Bettina eventually returns to the house with their son, but there is emotional distance between them. Marc tries to visit Kay at his apartment to find it empty; Kay has moved, also departing from the unit without notice. When Limpinski tries to goad Marc about his relationship with Kay, Marc taunts him, leading Limpinski to assault him. Frank witnesses this and implies that Limpinski will be let go. Marc, unhappy, visits the gay bar alone, and though he initiates a sexual encounter with another man, he ends up rebuffing him. Back at the house, Marc and Bettina admit to each other that they cannot see their relationship continuing.
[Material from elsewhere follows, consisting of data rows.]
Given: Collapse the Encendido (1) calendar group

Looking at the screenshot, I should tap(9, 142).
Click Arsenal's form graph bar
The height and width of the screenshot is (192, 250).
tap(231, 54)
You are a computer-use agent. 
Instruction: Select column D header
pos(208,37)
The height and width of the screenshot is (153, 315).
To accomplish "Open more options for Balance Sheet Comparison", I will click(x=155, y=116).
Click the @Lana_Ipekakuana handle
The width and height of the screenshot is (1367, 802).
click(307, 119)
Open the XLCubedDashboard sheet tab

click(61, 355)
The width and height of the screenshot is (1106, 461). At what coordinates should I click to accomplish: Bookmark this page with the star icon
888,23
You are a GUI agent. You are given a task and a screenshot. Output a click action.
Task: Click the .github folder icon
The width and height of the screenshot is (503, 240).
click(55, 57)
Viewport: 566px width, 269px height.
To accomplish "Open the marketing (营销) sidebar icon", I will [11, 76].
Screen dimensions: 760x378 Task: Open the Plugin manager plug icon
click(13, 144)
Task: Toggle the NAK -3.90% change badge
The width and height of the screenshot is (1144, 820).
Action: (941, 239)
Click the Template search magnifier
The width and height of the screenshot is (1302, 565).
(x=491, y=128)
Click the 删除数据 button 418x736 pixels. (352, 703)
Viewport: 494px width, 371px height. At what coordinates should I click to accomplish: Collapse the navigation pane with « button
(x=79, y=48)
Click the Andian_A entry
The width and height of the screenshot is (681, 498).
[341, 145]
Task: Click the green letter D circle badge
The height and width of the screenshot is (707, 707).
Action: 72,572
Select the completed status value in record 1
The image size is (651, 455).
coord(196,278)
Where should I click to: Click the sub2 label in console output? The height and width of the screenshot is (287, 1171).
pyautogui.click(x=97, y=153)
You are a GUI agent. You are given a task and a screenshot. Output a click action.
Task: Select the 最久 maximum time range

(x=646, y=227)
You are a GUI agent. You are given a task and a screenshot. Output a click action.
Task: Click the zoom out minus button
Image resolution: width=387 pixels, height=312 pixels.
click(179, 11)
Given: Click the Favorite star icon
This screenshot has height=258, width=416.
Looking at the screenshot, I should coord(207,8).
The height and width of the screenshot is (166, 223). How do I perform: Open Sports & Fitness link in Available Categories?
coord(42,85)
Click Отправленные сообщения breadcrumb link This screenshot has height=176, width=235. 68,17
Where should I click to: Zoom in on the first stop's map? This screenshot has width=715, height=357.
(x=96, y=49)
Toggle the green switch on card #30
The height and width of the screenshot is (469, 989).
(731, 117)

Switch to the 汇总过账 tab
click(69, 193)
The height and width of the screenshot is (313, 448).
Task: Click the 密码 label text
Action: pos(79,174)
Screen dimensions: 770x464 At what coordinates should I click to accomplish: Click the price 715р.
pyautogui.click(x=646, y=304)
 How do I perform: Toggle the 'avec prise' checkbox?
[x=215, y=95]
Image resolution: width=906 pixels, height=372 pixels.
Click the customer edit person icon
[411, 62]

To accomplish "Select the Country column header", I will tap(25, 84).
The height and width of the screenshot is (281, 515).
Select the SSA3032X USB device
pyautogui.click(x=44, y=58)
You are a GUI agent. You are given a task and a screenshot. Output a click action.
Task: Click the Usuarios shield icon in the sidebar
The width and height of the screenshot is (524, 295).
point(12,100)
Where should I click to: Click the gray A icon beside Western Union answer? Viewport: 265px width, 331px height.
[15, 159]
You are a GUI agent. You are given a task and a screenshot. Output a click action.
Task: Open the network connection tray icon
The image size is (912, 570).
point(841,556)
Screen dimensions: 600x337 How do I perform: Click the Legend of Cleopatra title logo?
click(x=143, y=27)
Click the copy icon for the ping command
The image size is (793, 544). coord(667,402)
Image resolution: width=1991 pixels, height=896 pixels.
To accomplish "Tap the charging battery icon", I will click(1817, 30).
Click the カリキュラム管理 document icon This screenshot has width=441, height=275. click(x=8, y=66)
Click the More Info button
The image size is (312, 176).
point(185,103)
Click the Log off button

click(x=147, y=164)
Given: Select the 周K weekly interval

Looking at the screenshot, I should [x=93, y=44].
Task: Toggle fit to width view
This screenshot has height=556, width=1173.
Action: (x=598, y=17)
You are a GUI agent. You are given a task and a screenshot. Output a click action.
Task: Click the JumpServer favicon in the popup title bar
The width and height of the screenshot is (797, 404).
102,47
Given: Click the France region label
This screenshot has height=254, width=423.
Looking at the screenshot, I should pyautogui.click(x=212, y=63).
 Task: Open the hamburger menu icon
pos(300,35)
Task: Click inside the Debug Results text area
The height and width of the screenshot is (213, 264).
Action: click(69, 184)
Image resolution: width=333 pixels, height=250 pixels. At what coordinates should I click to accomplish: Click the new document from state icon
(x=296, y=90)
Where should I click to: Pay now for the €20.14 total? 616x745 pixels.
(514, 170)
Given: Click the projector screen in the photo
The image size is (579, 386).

The film concludes with Marc at the academy, on a jog with his peers as in the first scene of the film; he outpaces them and runs ahead, alone.

==Cast==
- Hanno Koffler as Marc Borgmann
- Max Riemelt as Kay Engel
- Katharina Schüttler as Bettina Bischoff
- Oliver Bröcker as Frank Richter
- Stephanie Schönfeld as Claudia Richter
- Britta Hammelstein as Britt Rebmann
- Shenja Lacher as Gregor Limpinski
- Maren Kroymann as Inge Borgmann
- Louis Lamprecht as Wolfgang Borgmann
- Vilmar Bieri as Lothar Bischoff
- Attila Borlan as Werner Brandt
- Horst Krebs as Bernd Eiden
- Samuel Schnepf as Benno Borgmann

==Awards and nominations==
- 2013: Won Best Film during Philadelphia QFest 2013 (Stephan Lacant and Kurhaus Production)
- 2013: Won Best Director for Stephan Lacant during Filmkunstfest Mecklenburg-Vorpommern 2013
- 2013: Won Best Film for the director and the producers and Special Prize of the Mayor for Hanno Koffler and Max Riemelt during Günter-Rohrbach-Filmpreis 2013
- 2013: Nomination for MFG Star Baden-Baden for Stephan Lacant during Fernsehfilmfestival Baden-Baden
- 2013: Nomination for Best Film and Jury Awards during Berlinale 2013
- 2014: Nomination for Best Actor in a Secondary Role for Hanno Koffler during Deutscher Filmpreis 2014

== Soundtrack ==

Free Fall: Original Soundtrack was composed by Dürbeck & Dohmen, and released via digital download by MovieScore Media and AWAL on 21 May 2013.

Professional ratings
Review scores
| Source | Rating |
| eMusic | Star |
| Google Play | Star |
| iTunes Germany | Star |

| No. | Title | Length |
|---|---|---|
| 1. | "Wrong Turn" | 2:32 |
| 2. | "Smoking Weed" | 2:16 |
| 3. | "Under the Shower" | 1:34 |
| 4. | "Marc Kissed Kay" | 1:27 |
| 5. | "Nightswimming" | 3:19 |
| 6. | "Run Away" | 1:28 |
| 7. | "Keep Breathing Evenly, Pussy!" | 1:39 |
| 8. | "In the Elevator" | 2:13 |
| 9. | "The Woods: Love" | 2:47 |
| 10. | "The Woods: Running" | 2:29 |
| 11. | "At the Doorstep" | 2:47 |
| 12. | "Police Operation Aftermath" | 2:50 |
| 13. | "Abandoned Apartment" | 2:23 |
| 14. | "Under the Shower II" | 2:51 |
| 15. | "Heading Home" | 1:29 |
| 16. | "Back on the Track (Theme of "Free Fall")" | 1:44 |

==Sequel==
On May 19, 2015, Max Riemelt confirmed that planning about a possible sequel to Free Fall was underway. In late 2016, the website freefall2.com was launched to inform the audience about the conception of a potential sequel.

A 2026 version entitled Free Fall: Who You Are has been released. IMDB states “More than a decade after becoming a cult classic, Free Fall returns — recut, reimagined, reinvented, reborn.”